2. Should NCAT consider whether an alleged cause of action has accrued in order to determine the limitation period found in s 79L of the Fair Trading Act 1987 (NSW)? |
Fiani v Daikin Australia Pty Limited [2025] NSWCATAP 80 G Ellis SC, Senior Member; P Durack SC, Senior Member
In sum: The appellant made an application to the Consumer and Commercial Division of NCAT for damages from the manufacturer of his air conditioning outdoor unit, which had broken down in January 2024. The appellant claimed breaches of s 54 of the Australian Consumer Law (ACL) in relation to the installation of the unit in 2016 and s 60 in relation to the supply of services in relation to repairs undertaken in 2019. The Tribunal dismissed the claim because the proceedings had been commenced outside the three-year time limit for a consumer claim set out in s 79L of the Fair Trading Act 1987 (NSW) (FT Act). The Appeal Panel set aside these orders, finding that the Tribunal did not provide the parties with an opportunity to make submissions on the time limit, which was an error of law, and that the claim in relation to the 2019 work was not properly considered.

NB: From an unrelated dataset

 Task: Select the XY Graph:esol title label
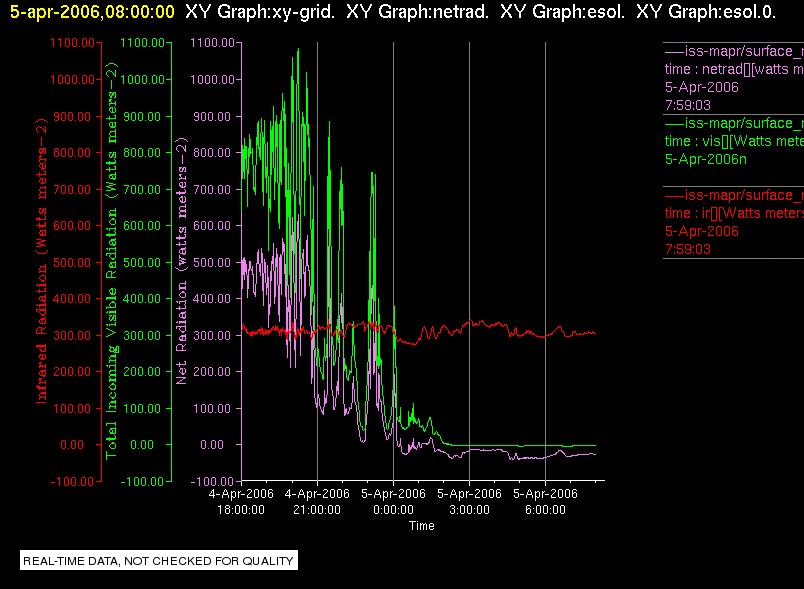[x=562, y=11]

Facts: In December 2016, an air conditioning unit was installed at the appellant’s home. The respondent is the manufacturer of that unit. In June 2019, repairs were completed by the respondent (under warranty) to the outdoor unit. In January 2024, the air conditioning system failed, and the appellant replaced the outdoor unit at his own cost. An application was lodged with NCAT for damages against the respondent as the manufacturer of the outdoor unit, and as the supplier of services in respect of the June 2019 repairs work. The appellant, who was self-represented, did not present the second claim as clearly as what would be expected if he were legally represented. The appellant claimed breaches of s 54 of the ACL in relation to the 2016 installation and s 60 in relation to the 2019 services. The Tribunal dismissed the appellant’s claim because the proceedings had been commenced outside of the three-year time limit for a consumer claim set out in s 79L of the FT Act. On appeal of that decision, the appellant raised two issues; firstly, that the Tribunal did not provide him with an opportunity to make submissions as to whether the claim was out of time and secondly, that the Tribunal failed to consider the supply of services in 2019.

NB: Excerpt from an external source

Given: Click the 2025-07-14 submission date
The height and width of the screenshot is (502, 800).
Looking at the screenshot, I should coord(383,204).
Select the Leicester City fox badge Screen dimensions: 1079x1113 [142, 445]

Held (allowing the appeal with the matter to be redetermined by a differently constituted Tribunal):
(i) The appellant submitted that he was not out of time with reference to s 273 of the ACL because his claim was in relation to the breakdown in January 2024. The Appeal Panel found that limitation period, which was previously found to deprive the Tribunal of jurisdiction, was not raised with either party during the hearing and the appellant was entitled to make submissions in relation to this issue. This failure of the Tribunal was an error of law.
(ii) In relation to the limitation period, the Appeal Panel found that s 79(1)(a) of the FT Act necessitates the consideration of when a cause of action accrued. In this case, the elements of the appellant’s causes of action included both a breach and the suffering of damage. Relevantly, both causes of action do not accrue until the appellant suffers damage. The Appeal Panel determined that it was not appropriate in the circumstances to make a finding on how the legal principles applied in the appellant’s case.

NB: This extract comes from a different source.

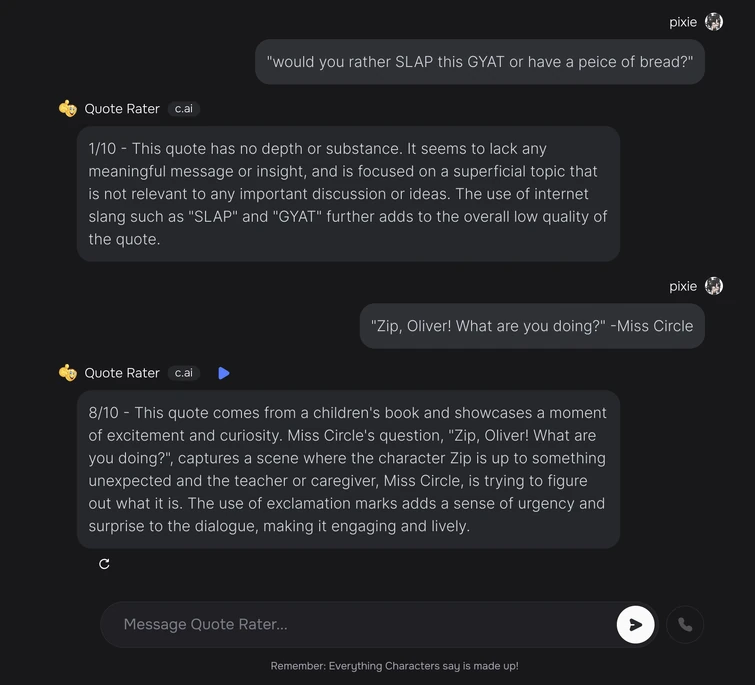Focus the Message Quote Rater input field
Screen dimensions: 755x685
pos(360,625)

(iii) Ordinarily, if the only issue was the consideration of the 2019 services claim, the matter would be redetermined by the same Tribunal Member. However, the Appeal Panel observed that the Member had expressed a firm view that was adverse to the appellant’s case and ordered that the proceedings should be redetermined by a differently constituted Tribunal. |
3. In what circumstances may NCAT deny a party’s adjournment application to provide a party time to respond to submissions? |
Yi v The Apartment Service (Australia) Pty Ltd [2025] NSWCATAP 78 K Ransome, Principal Member; K Robinson, Principal Member
In sum: An Appeal Panel dismissed an appeal from the Consumer and Commercial Division of NCAT which claimed that the Tribunal had denied procedural fairness in failing to grant an adjournment on the hearing day to give the appellants an opportunity to respond to submissions which they had received almost two months earlier. The Appeal Panel found that the appellants had been on notice of the submissions, and they were given an opportunity to provide oral submissions in a hearing that exceeded over two hours. There was no error of law.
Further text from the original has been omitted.